Ulasan Buku Dewi Kawi Karya Arswendo Atmowiloto



Dewi Kawi


Saya sering tertawa geli mendapati tulisan-tulisan om Arswendo ini selalu disampaikan seperti sesosok Paman yang tengah bercerita pada keponakannya. Begini, setiap penulis buku fiksi pasti seorang pencerita, pendongeng, yang kisahnya diceritakan dalam bentuk tulisan.
Namun, membaca karya Om Arswendo, saya selalu gumun. Kok, rasanya buku ini tidak membuat saya seperti benar-benar membaca buku. Tapi, seolah saya sedang mendengarkan dua orang sedang bercerita dan menimpali satu sama lain.

Dialog-dialog dalam buku karya Om Arswendo selalu tampak hidup. Terkadang seperti saya yang tengah dinasihati. Tidak jarang saya seolah mendengar mereka bercerita, tampak hidup, sementara saya seperti seonggok tumpukan kertas yang terbengkalai di sudut ruangan. Mendengarkan dengan khidmat setiap kisah dan percakapan.

Sampai detik ini, masih belum ada penulis yang membuat saya merasakan hal ini. Merasakan dialog-dialog yang hidup. Perbincangan yang awalnya sederhana tapi membuat saya berpikir, "loh kok bisa ke sini juga." Tetap nyambung dan tidak seperti dipaksakan.


Kartu Tanda Buku

Judul : Dewi Kawi || Penulis : Arswendo Atmowiloto || Halaman : 138 || Tanggal Terbit : 6 Mei 2013 || Penerbit : Gramedia Pustaka Utama || Versi : Digital ebook Gramedia || Bahasa : Indonesia || ISBN : 9789792240641



***

Juragan Eling tampaknya memang cocok dipanggil Juragan ketimbang sekadar panggilan, "Pak." Bagaimana tidak?

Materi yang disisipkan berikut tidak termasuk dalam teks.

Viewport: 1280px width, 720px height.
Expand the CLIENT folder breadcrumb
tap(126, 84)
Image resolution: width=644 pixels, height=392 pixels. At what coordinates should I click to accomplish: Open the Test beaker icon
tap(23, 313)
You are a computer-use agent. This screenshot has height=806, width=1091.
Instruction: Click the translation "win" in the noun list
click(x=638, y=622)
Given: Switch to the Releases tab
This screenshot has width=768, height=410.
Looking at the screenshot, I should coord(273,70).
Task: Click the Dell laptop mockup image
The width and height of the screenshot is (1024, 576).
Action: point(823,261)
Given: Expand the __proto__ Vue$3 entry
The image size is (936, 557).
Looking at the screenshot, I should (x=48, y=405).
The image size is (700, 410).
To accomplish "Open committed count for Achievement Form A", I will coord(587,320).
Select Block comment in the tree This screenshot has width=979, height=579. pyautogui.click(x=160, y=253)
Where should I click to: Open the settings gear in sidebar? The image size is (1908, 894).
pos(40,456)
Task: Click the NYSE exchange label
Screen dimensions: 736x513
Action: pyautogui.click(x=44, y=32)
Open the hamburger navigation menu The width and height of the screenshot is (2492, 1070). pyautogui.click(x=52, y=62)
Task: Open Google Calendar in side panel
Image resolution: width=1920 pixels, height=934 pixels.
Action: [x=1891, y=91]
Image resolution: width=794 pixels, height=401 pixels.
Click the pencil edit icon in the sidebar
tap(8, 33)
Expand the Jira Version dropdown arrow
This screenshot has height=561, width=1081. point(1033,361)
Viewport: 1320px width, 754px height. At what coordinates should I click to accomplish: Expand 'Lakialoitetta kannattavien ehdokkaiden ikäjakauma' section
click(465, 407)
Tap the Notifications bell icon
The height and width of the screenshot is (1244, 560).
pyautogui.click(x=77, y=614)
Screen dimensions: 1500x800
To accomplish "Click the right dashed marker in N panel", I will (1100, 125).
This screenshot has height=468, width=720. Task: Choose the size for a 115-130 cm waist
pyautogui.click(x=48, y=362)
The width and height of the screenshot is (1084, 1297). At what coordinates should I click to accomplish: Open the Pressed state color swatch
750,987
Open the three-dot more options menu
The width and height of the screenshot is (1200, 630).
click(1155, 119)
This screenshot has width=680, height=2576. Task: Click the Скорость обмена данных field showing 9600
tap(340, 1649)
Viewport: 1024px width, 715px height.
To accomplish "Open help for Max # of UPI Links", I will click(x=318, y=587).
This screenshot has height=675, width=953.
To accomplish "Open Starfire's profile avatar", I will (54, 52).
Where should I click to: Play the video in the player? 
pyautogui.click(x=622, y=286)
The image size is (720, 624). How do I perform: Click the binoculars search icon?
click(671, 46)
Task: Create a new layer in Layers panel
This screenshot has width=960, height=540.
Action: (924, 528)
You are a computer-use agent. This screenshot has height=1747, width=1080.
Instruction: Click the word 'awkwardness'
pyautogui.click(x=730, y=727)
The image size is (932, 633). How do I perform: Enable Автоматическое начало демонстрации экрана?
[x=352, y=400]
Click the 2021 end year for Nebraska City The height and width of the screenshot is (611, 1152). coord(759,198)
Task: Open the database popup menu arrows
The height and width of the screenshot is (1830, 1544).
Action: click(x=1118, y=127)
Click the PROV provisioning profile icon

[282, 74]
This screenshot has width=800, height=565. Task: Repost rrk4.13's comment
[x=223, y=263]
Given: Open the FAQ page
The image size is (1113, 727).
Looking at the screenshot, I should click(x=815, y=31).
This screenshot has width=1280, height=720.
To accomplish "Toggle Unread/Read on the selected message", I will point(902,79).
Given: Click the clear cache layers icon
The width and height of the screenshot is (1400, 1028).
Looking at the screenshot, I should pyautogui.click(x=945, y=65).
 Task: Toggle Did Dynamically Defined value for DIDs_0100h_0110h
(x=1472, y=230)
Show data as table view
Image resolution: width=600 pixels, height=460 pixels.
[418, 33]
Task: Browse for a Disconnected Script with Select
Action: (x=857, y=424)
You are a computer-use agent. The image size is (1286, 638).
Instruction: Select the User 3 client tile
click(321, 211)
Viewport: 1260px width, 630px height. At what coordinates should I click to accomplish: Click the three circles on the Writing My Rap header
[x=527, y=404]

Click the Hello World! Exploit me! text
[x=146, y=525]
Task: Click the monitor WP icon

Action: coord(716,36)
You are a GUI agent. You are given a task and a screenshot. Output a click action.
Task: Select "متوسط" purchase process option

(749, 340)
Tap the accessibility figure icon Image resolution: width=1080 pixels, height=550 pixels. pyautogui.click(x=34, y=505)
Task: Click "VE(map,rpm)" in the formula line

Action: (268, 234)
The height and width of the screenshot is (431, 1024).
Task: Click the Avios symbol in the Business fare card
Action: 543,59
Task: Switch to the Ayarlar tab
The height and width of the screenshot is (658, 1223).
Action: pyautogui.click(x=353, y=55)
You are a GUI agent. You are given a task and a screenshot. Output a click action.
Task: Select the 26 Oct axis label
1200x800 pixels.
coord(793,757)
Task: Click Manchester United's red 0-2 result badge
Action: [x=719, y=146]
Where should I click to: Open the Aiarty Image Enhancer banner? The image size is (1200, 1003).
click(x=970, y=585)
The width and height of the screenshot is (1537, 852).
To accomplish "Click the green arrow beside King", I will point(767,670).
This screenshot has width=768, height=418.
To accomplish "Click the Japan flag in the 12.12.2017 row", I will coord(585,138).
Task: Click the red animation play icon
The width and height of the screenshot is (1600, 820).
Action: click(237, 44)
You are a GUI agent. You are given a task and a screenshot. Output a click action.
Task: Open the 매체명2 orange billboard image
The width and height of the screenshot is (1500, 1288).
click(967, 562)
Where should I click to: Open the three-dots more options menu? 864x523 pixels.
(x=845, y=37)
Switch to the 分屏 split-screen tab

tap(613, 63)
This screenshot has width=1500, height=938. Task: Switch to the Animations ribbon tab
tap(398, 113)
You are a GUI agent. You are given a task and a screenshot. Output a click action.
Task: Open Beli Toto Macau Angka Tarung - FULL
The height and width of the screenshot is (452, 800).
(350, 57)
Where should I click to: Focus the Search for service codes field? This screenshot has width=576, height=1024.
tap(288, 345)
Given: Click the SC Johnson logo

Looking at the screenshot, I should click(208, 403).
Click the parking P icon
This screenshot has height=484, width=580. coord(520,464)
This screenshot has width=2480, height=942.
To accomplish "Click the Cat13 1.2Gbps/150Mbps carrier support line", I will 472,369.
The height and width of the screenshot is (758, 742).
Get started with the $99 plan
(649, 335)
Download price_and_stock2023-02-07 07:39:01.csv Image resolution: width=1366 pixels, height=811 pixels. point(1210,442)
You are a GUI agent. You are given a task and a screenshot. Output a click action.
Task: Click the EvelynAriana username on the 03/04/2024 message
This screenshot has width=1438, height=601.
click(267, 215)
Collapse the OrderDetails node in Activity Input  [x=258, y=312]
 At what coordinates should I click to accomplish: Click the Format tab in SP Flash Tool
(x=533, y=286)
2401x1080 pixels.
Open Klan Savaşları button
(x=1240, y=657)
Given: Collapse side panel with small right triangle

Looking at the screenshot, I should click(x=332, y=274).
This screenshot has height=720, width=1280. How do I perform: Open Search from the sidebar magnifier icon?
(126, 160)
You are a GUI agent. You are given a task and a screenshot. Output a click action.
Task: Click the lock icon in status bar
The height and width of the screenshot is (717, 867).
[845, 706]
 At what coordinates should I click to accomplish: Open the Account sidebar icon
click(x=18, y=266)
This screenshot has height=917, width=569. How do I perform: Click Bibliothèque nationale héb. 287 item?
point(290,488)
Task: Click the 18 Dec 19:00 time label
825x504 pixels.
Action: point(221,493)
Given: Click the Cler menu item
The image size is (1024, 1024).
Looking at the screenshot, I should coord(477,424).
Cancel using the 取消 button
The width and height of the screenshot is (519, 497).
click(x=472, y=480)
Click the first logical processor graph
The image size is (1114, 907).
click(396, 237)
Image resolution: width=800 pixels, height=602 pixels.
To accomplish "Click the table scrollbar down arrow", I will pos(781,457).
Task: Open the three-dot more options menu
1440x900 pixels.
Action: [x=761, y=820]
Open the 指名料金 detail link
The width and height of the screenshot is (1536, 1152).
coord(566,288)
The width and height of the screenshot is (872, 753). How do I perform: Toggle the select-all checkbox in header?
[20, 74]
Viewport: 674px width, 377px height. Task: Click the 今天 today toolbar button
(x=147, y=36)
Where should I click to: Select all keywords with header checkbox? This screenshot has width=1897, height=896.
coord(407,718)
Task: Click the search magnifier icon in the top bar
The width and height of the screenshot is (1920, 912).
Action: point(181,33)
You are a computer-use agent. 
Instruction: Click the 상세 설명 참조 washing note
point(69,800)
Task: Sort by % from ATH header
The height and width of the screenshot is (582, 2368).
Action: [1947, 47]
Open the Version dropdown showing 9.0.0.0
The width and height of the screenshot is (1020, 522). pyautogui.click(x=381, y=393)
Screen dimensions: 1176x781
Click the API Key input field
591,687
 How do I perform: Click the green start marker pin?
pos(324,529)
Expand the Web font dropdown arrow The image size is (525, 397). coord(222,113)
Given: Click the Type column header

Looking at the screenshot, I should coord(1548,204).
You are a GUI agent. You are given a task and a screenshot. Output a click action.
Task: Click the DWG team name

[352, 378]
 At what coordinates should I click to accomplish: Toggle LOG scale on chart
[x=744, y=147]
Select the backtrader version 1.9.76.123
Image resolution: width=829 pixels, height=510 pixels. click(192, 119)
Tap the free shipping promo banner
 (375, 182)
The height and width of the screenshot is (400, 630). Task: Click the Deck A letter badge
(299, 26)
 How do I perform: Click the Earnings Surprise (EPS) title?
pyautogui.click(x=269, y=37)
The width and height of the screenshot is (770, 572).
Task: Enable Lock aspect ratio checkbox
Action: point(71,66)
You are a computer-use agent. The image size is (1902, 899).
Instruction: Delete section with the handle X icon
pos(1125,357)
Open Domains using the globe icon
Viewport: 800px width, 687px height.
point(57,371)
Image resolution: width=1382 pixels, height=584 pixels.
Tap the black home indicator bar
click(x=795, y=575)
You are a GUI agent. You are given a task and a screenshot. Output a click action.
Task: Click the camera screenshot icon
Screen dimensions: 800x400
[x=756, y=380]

Semua usahanya selalu sukses. Dari mulai jual belum lembut sampai stagen pun sukses sampai mancanegara. Bahkan di Paris, merk dagangnya pun dipakai. Kesuksesannya ini membawa Juragan Eling mengingat masa lalunya.

Masa ketika dia merasa jatuh cinta pada seorang pelacur. Pelacur ini dipanggil dengan nama Kawi. Seorang perempuan yang dalam ingatannya memiliki tahi lalat dan tubuhnya sedikit kurus. Namun, setiap kali Eling datang ke tempat lokalisasi, Kawi selalu sukses membuatnya nyaman.

"Cinta itu aneh. Kalau ada hal-hal dilakukan dengan aneh, itu baru namanya cinta. Kalau biasa-biasa bukan cinta." ~ Hal 99

Berbicara masalah aneh, juragan Eling ini juga banyak dianggap aneh oleh banyak orang. Baik karyawannya sampai orang yang ada di sekitarnya. Terlebih saat dia membeli sebuah tanah dan menyediakan rumah untuk para pekerjanya. Dimana tempat tinggal tersebut tidak dikenakan biaya sewa. Sampai kapan? Katanya, sejauh mana bisnisnya berjalan. Kalau gagal, berarti mereka harus pindah dari tempat tersebut.

Belakangan, sejak dia mengingat kembali sosok perempuan bernama Kawi inilah, dia sering bercerita pada Podo, saudaranya. Podo bahkan berusaha mencari dimana sosok Kawi berada. Dari sekitar dua belas orang yang bernama Kawi, hanya ada beberapa yang hampir mirip dengan yang dikisahkan oleh Eling. Namun, tetap saja, Eling masih belum bisa menemukan sosok Kawi yang diingatnya.

Di sinilah, pemikiran Eling tampak seperti habis membaca buku Mindset yang kemarin saya terbitkan tulisannya. Kenapa? Karena, Eling membahas tentang Pola Pikir. Bagaimana dirinya mengontrol pikirannya untuk membangun imajinasi tentang Kawi yang mana setiap ingatan dan imajinasi ini bercampur satu sama lain. Saking bercampurnya, Eling tidak tahu manakah yang merupakan kenyataan. Dan mana yang hanya imajinasi dan keinginan belaka.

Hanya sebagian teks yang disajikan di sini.